Saturdays with Sophie ... Episode 6



Yet another quickie from Sophie's kitchen, and not only did I do it today but I actually thought to bring the camera with me! So I have actual documentary proof that it happened. (Although I've had to jump through hoops to get Firefox to allow me to upload it.)

Whatever, simple as hell - côtes de veau, asparagus (probably the last of the season, I'm afraid) and pommes de terre nouvelles. For this you will need - at least - some veal chops, not too thick. They'll probably wind up as côtes de veau milanais, but I can't be arsed to go off and check in my Larousse Gastronomique so you'll just have to take my word for it.

The veal chops are easy. Flour the little suckers and set them aside for a few minutes so that the flour coating goes a bit tacky (this means that everything else will adhere well); while that's happening beat up an egg with a bit of milk in a large plate. Now mix up some dried breadcrumbs with grated parmesan. (Or if, like Sophie, you don't happen to have any right now, just bog-standard grated cheese. It'll turn out fine either way.) Add some thyme or rosemary if you like.

Dip both sides of the floured chops in the egg, then on top of the pile of cheesy breadcrumbs and press so that they get a good coating on each side. During this step you can't drink as your fingertips are - if you're doing this correctly - covered with sticky eggy breadcrumbs. Even if you use a fork. But it shouldn't take more than five minutes, you should be able to hold out for that long. Stick 'em on a plate, they're not going anywhere.

Now it's time for les asperges - the asparagus. Little tender green ones, please, the great fat white mutant monsters have no place here. Snap them into one or two-inch lengths and put them in a frying pan - when they're all in, add some shallots or chives or whatever else takes your fancy, a bit of salt, a tsp of sugar and half an inch of water. They are not going to take long to cook, so put them aside too and enjoy another glass.

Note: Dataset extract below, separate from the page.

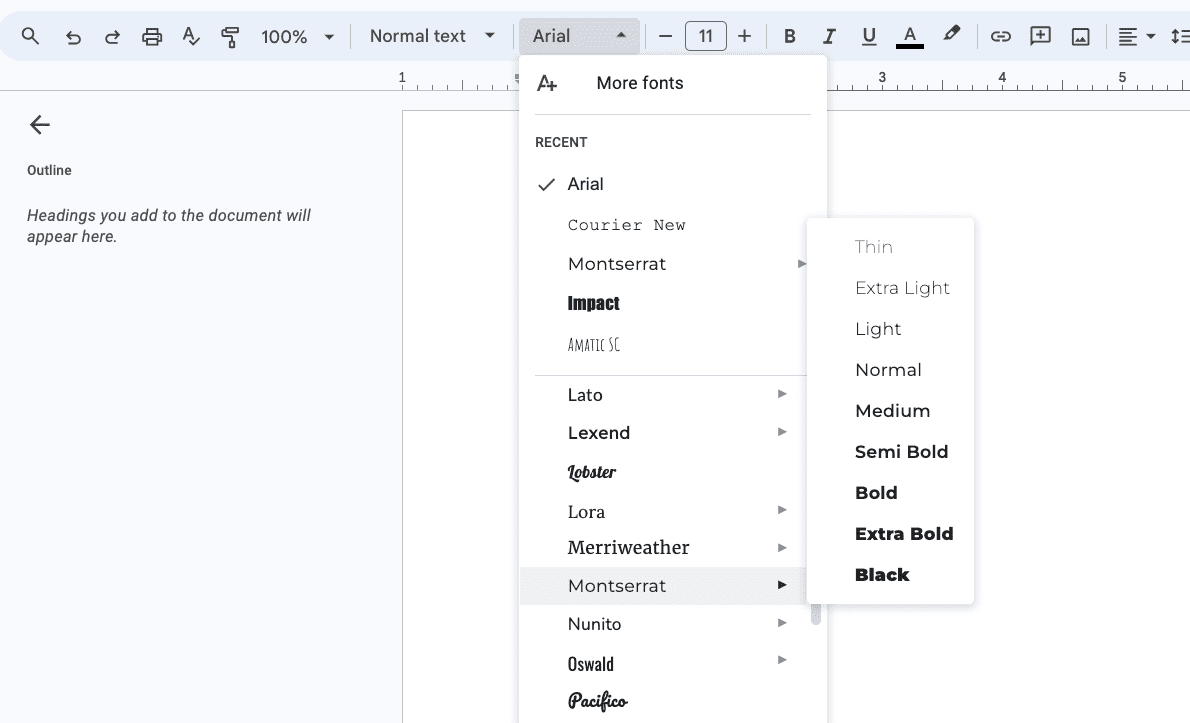Close the outline with back arrow
The image size is (1190, 723).
tap(39, 125)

Incidentally, green asparagus were unknown in France until the last ten years or so. I remember being sent off to San Francisco about twenty-five years back and having lunch with Anne Rousseau, the sexy, blonde (and very Parisienne) secretary of my (soon-to-be) French boss, and ordering asparagus. When these green spears turned up on our plates she was absolutely aghast - "But Trévor, what are these? I ordered asperges!". I also remember arriving in France and trying to cook the albino abominations as though they were tender green shoots ie without peeling them (never having come across them before): one of my major culinary disasters. Tough and bitter as all hell.

Whatever, Sophie had laid her hands upon some freshly-killed new potatoes, which she'd sliced into smallish slices (think around half an inch), stuck into a frying-pan to brown in olive oil and butter (yes, salted!), then turned the heat down low, added some garlic and a sprig of thyme, covered, and let cook slowly for half an hour or so. While that was going on ... yes, I know, we must be borderline alcoholics.

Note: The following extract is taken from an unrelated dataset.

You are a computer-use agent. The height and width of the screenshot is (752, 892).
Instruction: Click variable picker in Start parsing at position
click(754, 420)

OK, we are now good to go - assuming, of course, that the next bottle of wine is open, the bread's on the table, salad's ready ... honestly, do I have to think of everything?

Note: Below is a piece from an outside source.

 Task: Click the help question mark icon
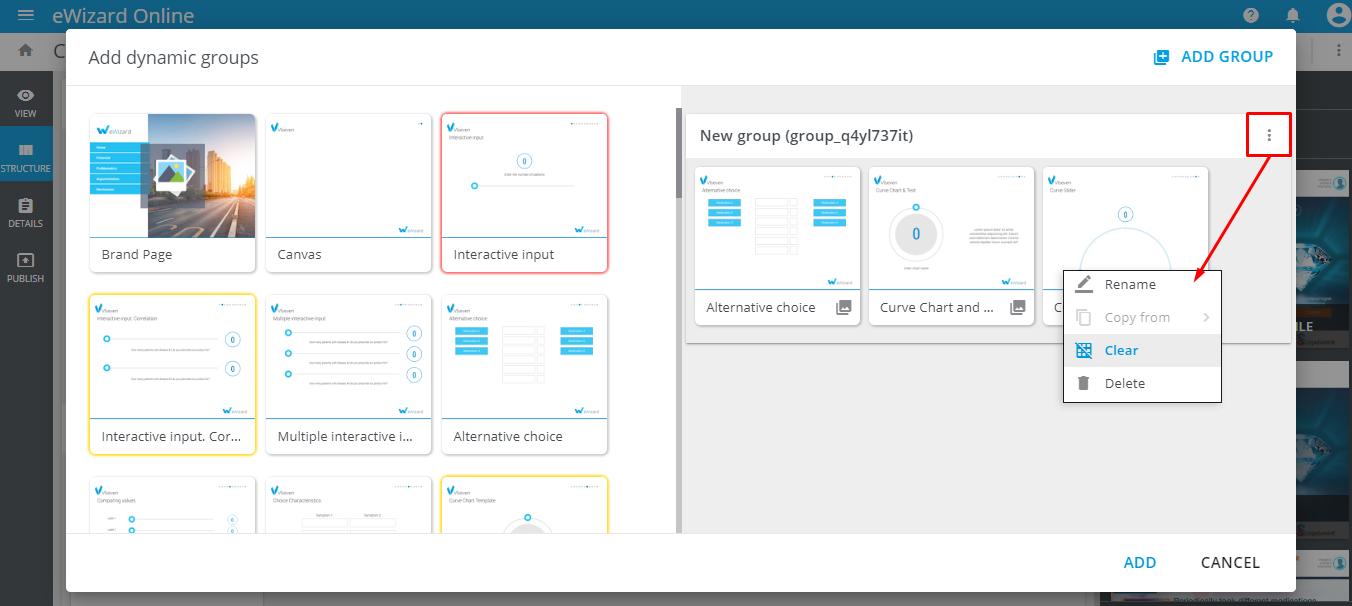point(1251,15)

Around here it gets a bit complicated, because you're going to have to do two things at once. Women have, apparently, been doing this for years, so it can't be too difficult.

First up, the asparagus. Put them on full-tit: what we're trying to do here is reduce the water and sugar to a syrup, which we'll later transform into an emulsion by adding a large knob of butter and boiling hell out of it.


I just hope you have another frying pan - sorry I didn't mention it before - because you'll need it. Heat it up good and hot, add some butter and olive oil, and when it's bubbling nice and energetically, slap the chops in. Depending on how many you're cooking and the size of your pan you may, evidently, have to do this in a couple of batches.

The veal will take about five minutes a side to cook, with the cheese melting into the breadcrumbs and the breadcrumbs crisping. When it's time to flip it over, it's probably time to add the cholesterol to the asparagus. (To my dismay, Sophie actually has some sort of "butter substitute" in her fridge, do NOT use that. It's really, really gross. But she also had some real butter, thank god.)

A few minutes later the asparagus will be done: you'll have a nice water/butter emulsion coating them (with caramel flavours from the sugar). The veal too should be crispy on both sides and nicely pink in the middle, and the potatoes (which I bet you forgot about) will be tender and aromatic.

I'm sorry to say that a bottle of rosé (Costière de Nîmes, if you're worried) died to bring you this meal. But it died happy and fulfilled.

Incidentally, I've never had any problems with using a slice of baguette to mop up the juices from a roast bit of lamb directly from the big Copco cast-iron skillet I usually cook it in. More traditionally, given that New Zealanders don't (or at least didn't, when I was growing up) have bread on the table at dinner, you'd take one of the roast potatoes that got cooked with the lamb, split it and stuff the slit with butter, then mash the potato into the juice with your fork and eat it from the dish. We don't have much left-over lamb jus around this house. I can't see the problem.

Whatever, I'd better go make chili con carne for brat n° 2.